Perhaps you’ve read a few–even a few dozen–stories describing the negotiated compromise legislation that passed unanimously out of the Senate Foreign Relations Committee yesterday, which the President will sign.  Odds are, however, that virtually none of those stories, online or in print, contains the language of the agreement, or even a link to it so that you might assess it for yourself.  (Why does this media failure to link to the relevant documents–even to legislation!–remain the default rule?)  [UPDATE:  Not surprisingly, Jack Goldsmith is the exception to the rule.  A bit more on Jack’s post below.]

Well, here is the amended Act, which would add a new Section 135 to the Atomic Energy Act of 1954.

As I read it, Section 135 would do two principal things.  First, subsection (d) would establish an extensive system of congressional reporting and oversight provisions related to the implementation of any agreement the P5+1 concludes with Iran.

Second, subsection (b) would establish a period during which the President could not exercise his existing statutory authorities to “waive, suspend, reduce, provide relief from, or otherwise limit the application of, any statutory sanctions with respect to Iran under any provision of law,” and during which he could not refrain from applying any such sanctions pursuant to an P5+1/Iran agreement.  With respect to new waivers, suspensions, etc., that period–what we might call the “nonwaiver” period–would begin 45 days before the President submits the Iran agreement to the congressional oversight committees, something that subsection (a) would require him to do within five days after reaching such agreement.  So, for example, if the P5+1 and Iran were to reach an agreement on June 30, then by July 5 the President would have to submit the agreement, together with certain certifications and verifications made by the Secretary of State (prescribed in subsection (a)), to the committees.  And in that case (that is, submission on July 5), he could not exercise his statutory authorities to effect any new waivers, suspensions, etc., after May 21.  (Assuming the agreement is not finalized until June 30, the nonwaiver period might begin as early as May 16, depending on when the President submits the agreement to Congress.)

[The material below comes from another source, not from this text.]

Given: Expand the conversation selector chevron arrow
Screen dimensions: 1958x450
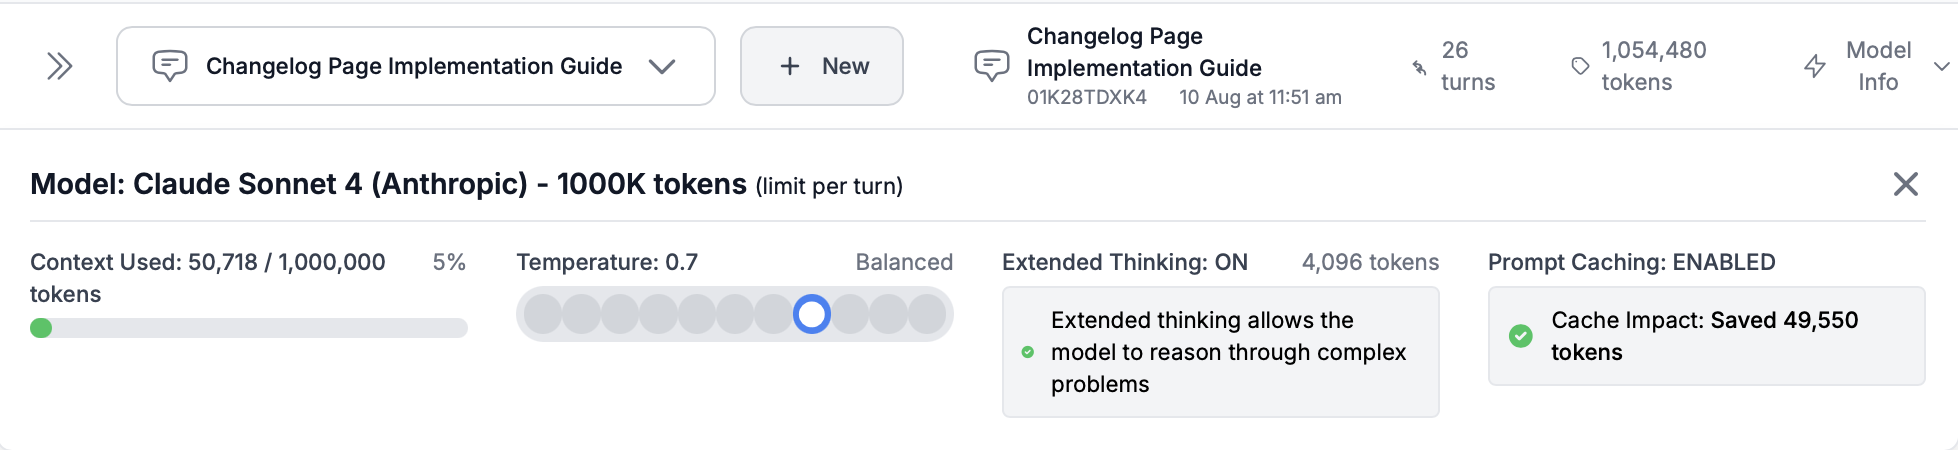Looking at the screenshot, I should [x=662, y=67].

When would the nonwaiver period end?  If both houses of Congress were to pass a resolution approving the deal, the nonwaiver period would end upon such a vote.  But assuming Congress does not do so, the nonwaiver period would extend for at least 30 days beyond the submission of the agreement to Congress.  So, in my hypo above, if the President were to submit the agreement to the committees on July 5, he would not be able to impose any new waivers, suspensions, etc., until at least August 4.  (Of course, the President could submit the agreement earlier, e.g., on July 1, in which case the clock would shift accordingly.)  And if, during that period, both houses of Congress pass a “joint resolution of disapproval” of the agreement, then the nonwaiver period would extend for at least twelve days beyond that, or until the President vetoes the joint resolution, even if that period extends beyond the first 30 days post-submission.  And if (as expected) the President does veto the resolution, his nonwaiver period would continue for another ten days beyond that, to give Congress an opportunity to override the veto.

I will assume here that if Congress does pass a joint resolution of disapproval, it will present it to the President two days later, in order to prevent him from imposing new waivers, etc., in the period between presentment and veto.  (The President has ten days after presentment in which to veto or sign a bill.)  So, in my hypo, if the President submitted the agreement on July 5, and there were sufficient votes in both houses to pass a joint resolution of disapproval (which of course might well not be the case), then presumably such a resolution would be passed on August 4, and presented to the President on August 6.  I’ll further assume he would veto it right away, e.g., in my hypo, on August 6, and then he could not effect any new waivers, suspensions, etc., until August 16.  (And if the President submitted the agreement earlier, say, on July 1, then this entire calendar would shift accordingly, and the nonwaiver period would end on about August 12 at the latest, with one caveat:  In the unlikely event Congress were to override the President’s veto of a joint resolution disapproving the agreement, then the joint resolution itself would prescribe the scope of the President’s waiver/suspension authority going forward.)

I concede that I might have some of this wrong–it’s simply my quick, preliminary take on the legislation.  I invite readers to weigh in with corrections/additions.  [UPDATE:  Jack Goldsmith has further thoughts on the operation and practical effects of the legislation.  I don’t know enough to opine on whether the bill is “sensible,” but otherwise, I agree with Jack’s assessment.  Passage of this bill will presumably mean that Secretary Kerry cannot promise the U.S. will lift any sanctions until mid-August; but I doubt that will be a serious obstacle in negotiations.  And, contrary to the New York Times editorial, I agree with Jack that I don’t believe the legislation will require Congress to vote on the agreement at all.]